- [Provided records]
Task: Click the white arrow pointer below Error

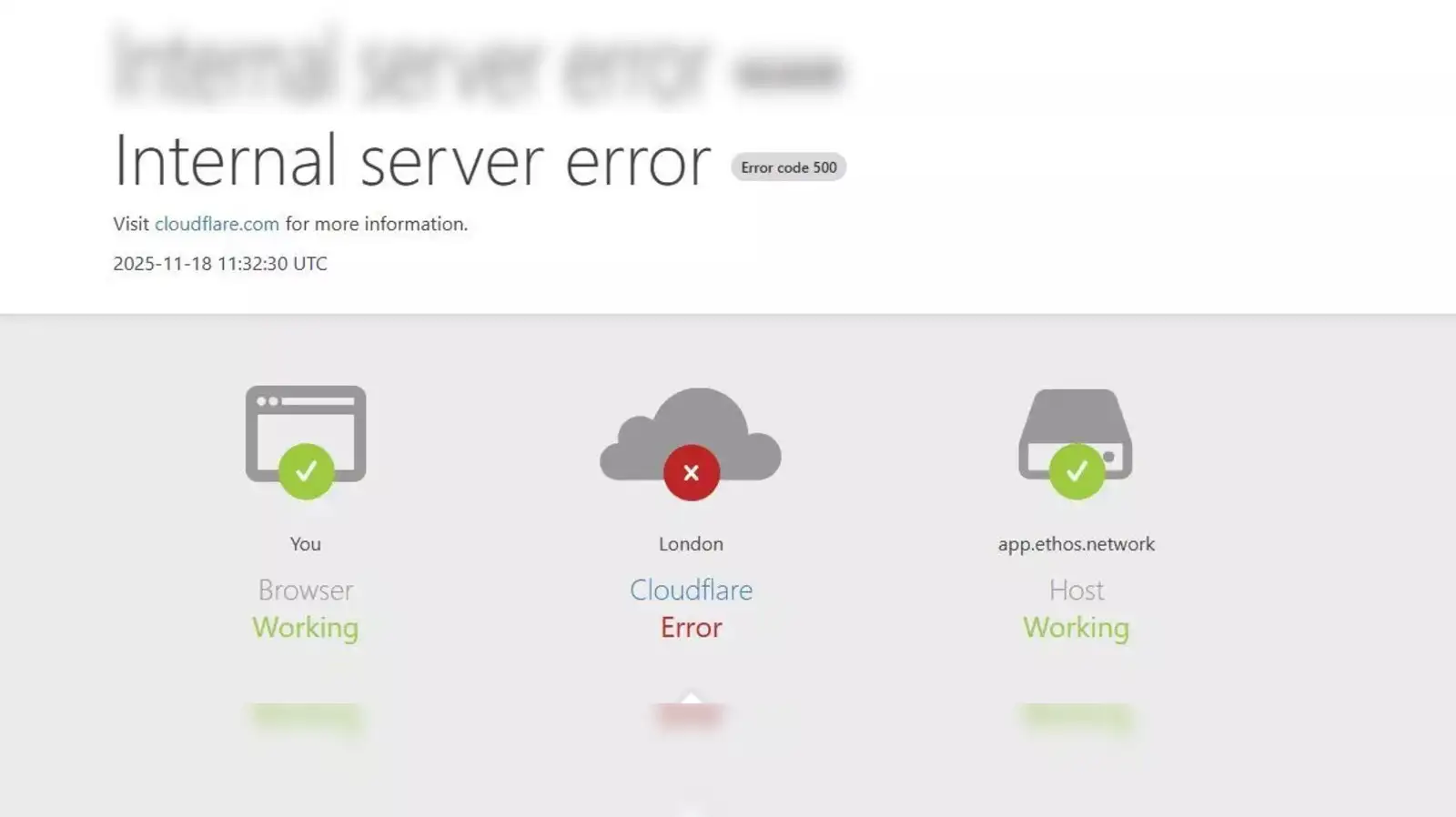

...

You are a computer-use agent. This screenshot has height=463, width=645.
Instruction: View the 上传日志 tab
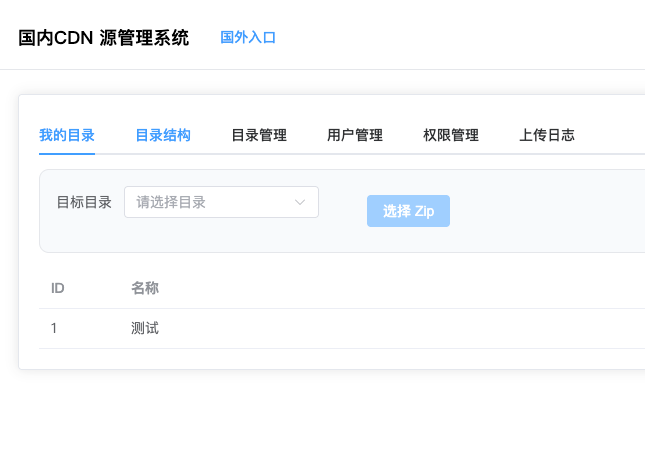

--

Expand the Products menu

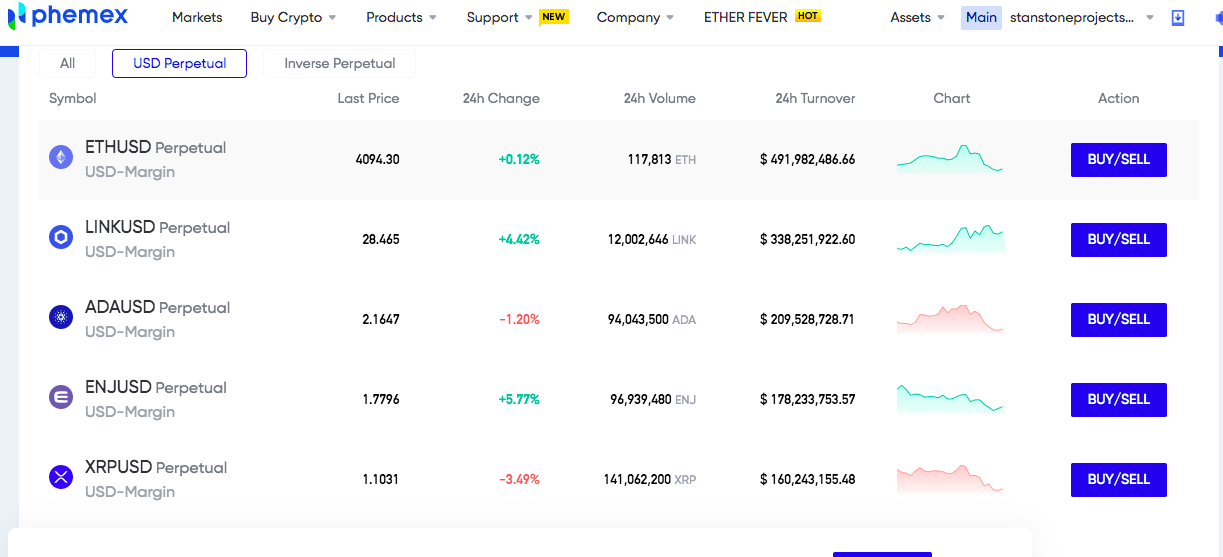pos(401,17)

- [Exercise directions]
Retype only this portion of the data above: the line containing "You are a computer-use", the line containing "Instruction: View the 上传日志 tab", and all lines between them, exactly.

- [Your response]
You are a computer-use agent. This screenshot has height=463, width=645.
Instruction: View the 上传日志 tab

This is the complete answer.